Já aqui referi que em minha opinião as elites portuguesas têm historicamente uma visão miserabilista dos salários, opondo-se mais ou menos abertamente à sua valorização. Não tenho a pretensão de fundamentar historicamente este enviesamento, mas ele torna-se muito evidente na situação actual.
É quase escandaloso que os salários reais tenham estagnado, ou quase, em 2022, quando houve um forte crescimento do PIB como não temos visto nas últimas décadas. É certo que se tratou de uma recuperação face à queda provocada pela pandemia, mas não deixa de ser crescimento económico e os salários reais deveriam ter crescido com a produtividade (que terá aumentado 5%) e não estagnado.
O resultado foi o expectável: muitos sectores, alguns dos quais produtores de serviços essenciais, entraram em greve com prejuízo muito significativo para os utentes.
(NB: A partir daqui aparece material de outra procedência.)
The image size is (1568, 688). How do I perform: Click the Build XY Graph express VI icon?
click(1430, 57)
É impossível não dar razão aos grevistas.
O caso mais paradigmático é o dos funcionários públicos. Grande número deles sofreu a maior queda de salário real de que há registo em situação de crescimento económico forte. Pode dizer-se que o impensável em macroeconomia aconteceu.
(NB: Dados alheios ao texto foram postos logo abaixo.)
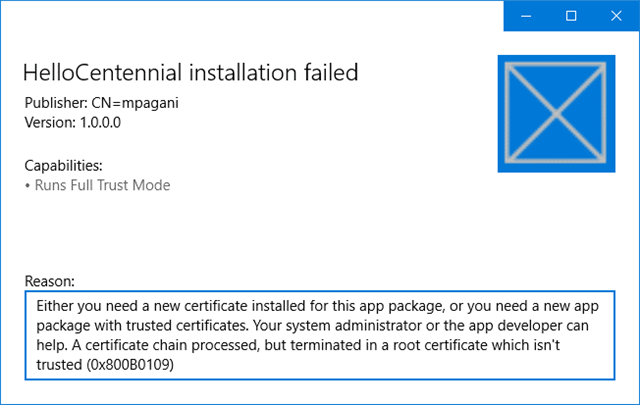Click the 'HelloCentennial installation failed' heading

[190, 72]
Dentro dos servidores públicos sobressaem os professores. Como vai longe a paixão pela educação!
Não sou comentador político, mas julgo ter algum conhecimento dos efeitos das políticas económicas. A perda de salários reais dos funcionários públicos ocorrida em 2022 (tirando o caso dos rendimentos mais baixos) nunca mais será recuperada porque o miserabilismo em relação aos vencimentos da função pública ainda é mais acentuado que o miserabilismo salarial geral, o que impede que os salários da função pública aumentem mais que a inflação. Por isso é de admitir que nos dez ou vinte anos futuros muitos funcionários continuarão a atribuir a este governo uma queda brutal dos seus rendimentos reais.